THE ROAD TO India-Pakistan peace is as full of hidden mines and booby-traps as any stretch of the Line of Control. Aside from killing eight Army personnel, including a brigadier, and injuring two three-star generals, a two-star general, a brigadier and eight others, Tuesday's murderous terrorist attack on what used to be regarded as a `safe' military camp in Tanda near the border town of Akhnoor in the Jammu district of Jammu & Kashmir constitutes a major provocation. Political India has shown considerable maturity in making it clear, at the level of the Deputy Prime Minister and the Defence Minister, that it will not allow the détente process to be held hostage by terrorists. But the Government now needs to engage with the difficult question of just how to keep the peace process going amid escalating violence. In important ways, the attack on the Tanda camp and the escalating violence that preceded it is a wholly predictable consequence of ongoing efforts to bring about an India-Pakistan dialogue. The Prime Minister, Atal Bihari Vajpayee's Ramzan Ceasefire of 2000-2001 provoked terrorist groups to unleash exceptionally high levels of violence — violence that eventually undermined the initiative itself. Nor was it a coincidence that terrorists carried out mass killings around the time of Mr. Vajpayee's bus journey to Lahore, in 1999. From the standpoint of the terrorist groups, such actions make perfect sense; raising the level of violence is the best hope of their voice being acknowledged in the course of a future India-Pakistan dialogue. After all, the likes of the Lashkar-e-Taiba's Hafiz Mohammad Sayeed have openly boasted that India is talking to Pakistan about Jammu and Kashmir because of the jihad waged by terrorist groups.
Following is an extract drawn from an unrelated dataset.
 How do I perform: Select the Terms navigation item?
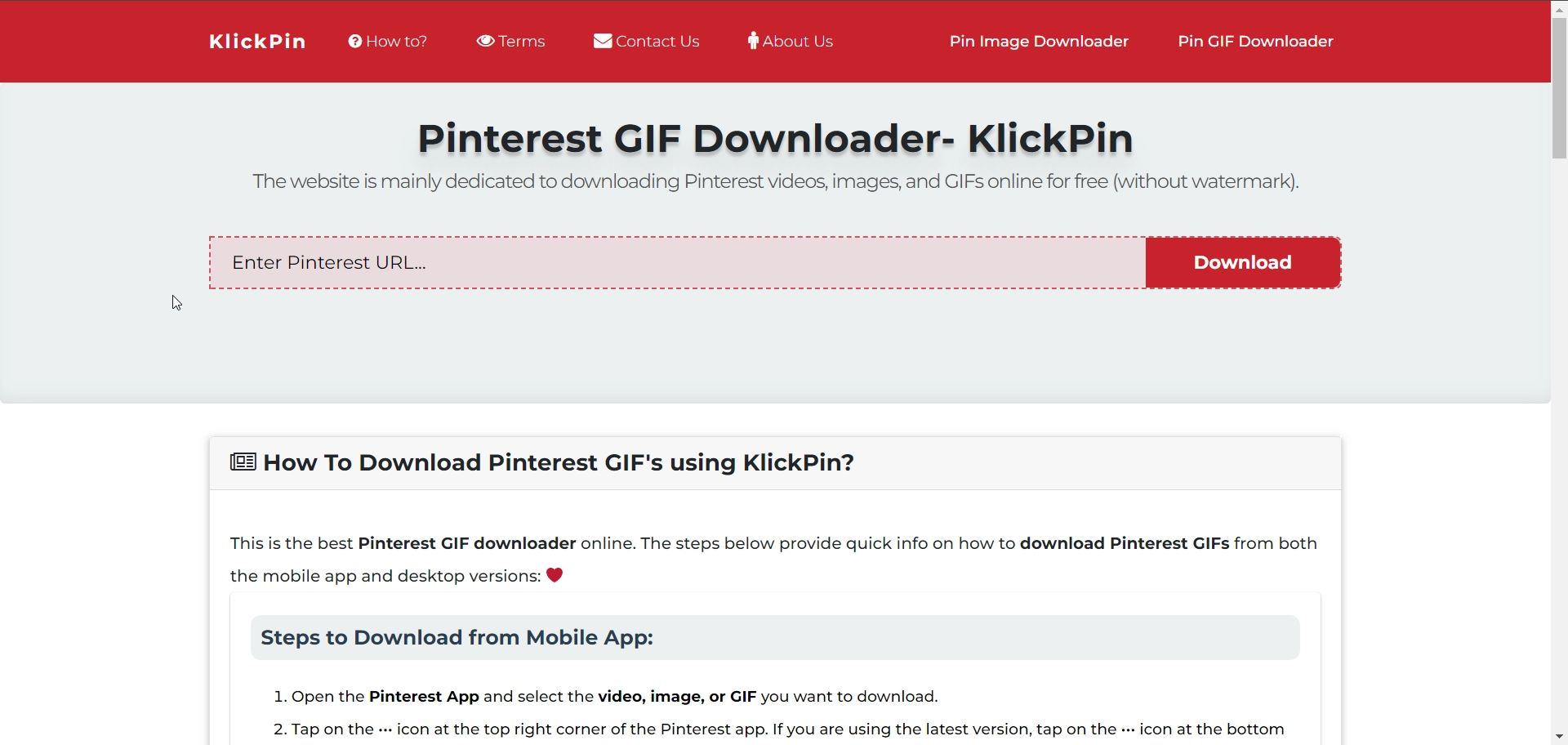pyautogui.click(x=521, y=41)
Pakistan's military and intelligence establishment has a complex position on this argument. On the one hand, the military ruler, General Pervez Musharraf, is under intense international pressure to twist the arm of jihadi organisations so that they de-escalate armed operations against India. On the other hand, the violence serves the Pakistan establishment's interests, by giving `muscle' to its political posture on Jammu and Kashmir. Moreover, influential elements within this establishment seem to believe that Pakistan loses nothing by allowing jihadi groups to continue their operations. As Pakistan's former Ambassador to Saudi Arabia, Asad Durrani, has pointed out, India no longer retains the option of going to war as retaliation against major terrorist outrages. This ambiguity has found expression in recent official Pakistani conduct. No action was taken, for example, against the Hizb-ul-Mujaheddin chief, Mohammad Yusuf Shah — an Indian national resident in Pakistan — after he recently threatened to escalate fidayeen attacks in Jammu and Kashmir. Notwithstanding Mr. Fernandes' certification, General Musharraf seems unwilling or unable to take on the Islamist far Right, which is influential among the officer corps of the Pakistan Army.
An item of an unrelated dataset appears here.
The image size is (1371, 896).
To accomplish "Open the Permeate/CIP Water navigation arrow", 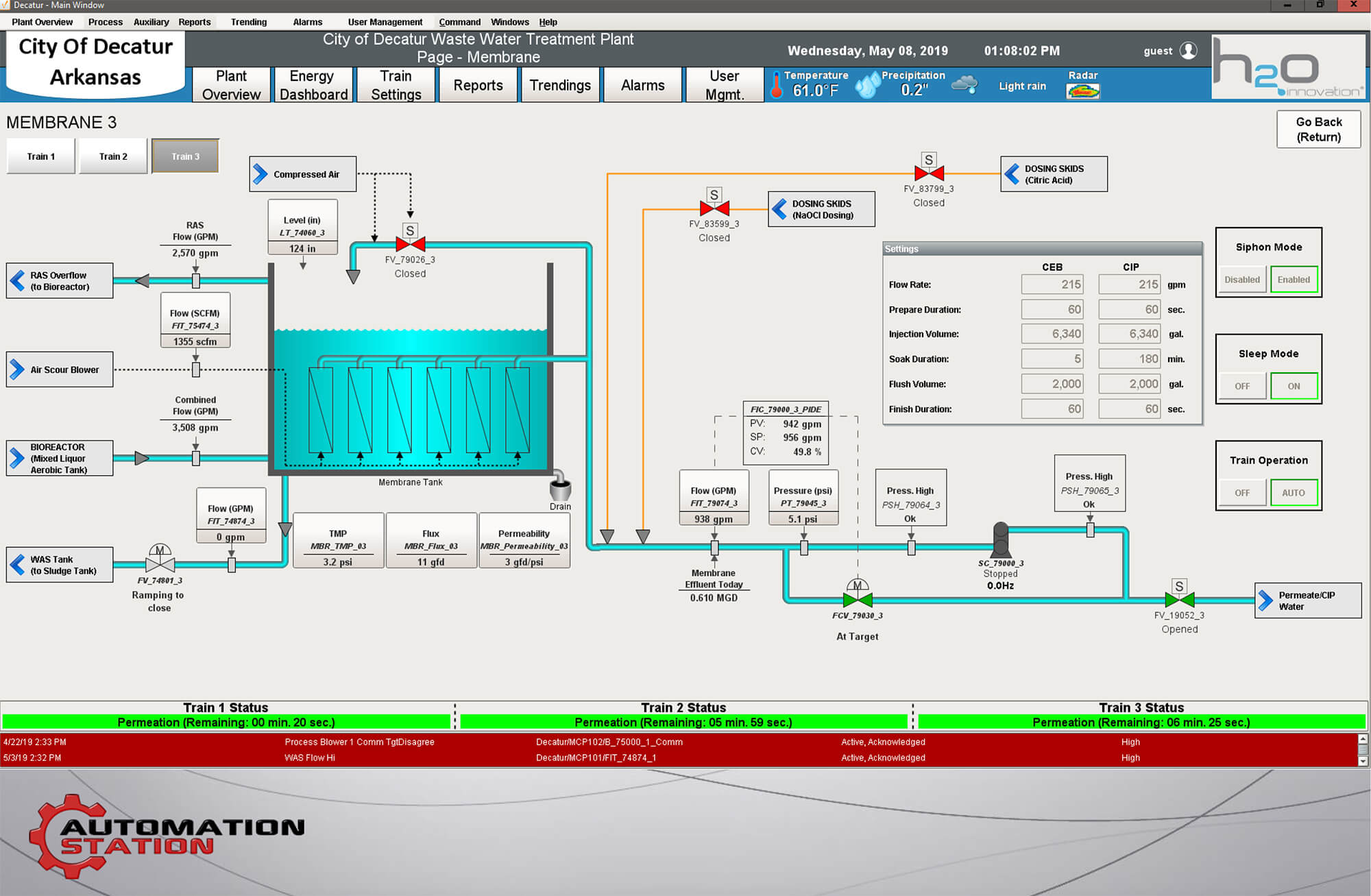I will tap(1265, 601).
How, then, should India respond? Perhaps the answer lies in the realisation that defence management and dialogue are not mutually exclusive; it can even be argued that the first is a precondition for the second. First, notwithstanding Mr. Fernandes' denial of any "security lapse," the basic deficiencies in security management highlighted by the Tanda attack need to be urgently addressed. Secondly, offensive operations against terrorists, which have been in disarray for the past several months, need to be revitalised. Thirdly, some serious thought needs to be given to the strategic objectives of counter-terrorism and the means needed to realise them. Most importantly, political India needs to realise that peace making cannot be an on-again, off-again, episodic activity. The Vajpayee Government must frame a set of well-defined policy objectives based on an institutional and political consensus to ensure that this peace initiative does not go the way of its predecessors. It is profoundly in the interest of the peoples of India and Pakistan that the present peace initiative succeeds — and that blows to Army morale such as the one terrorists were able to inflict at Tanda are anticipated and averted.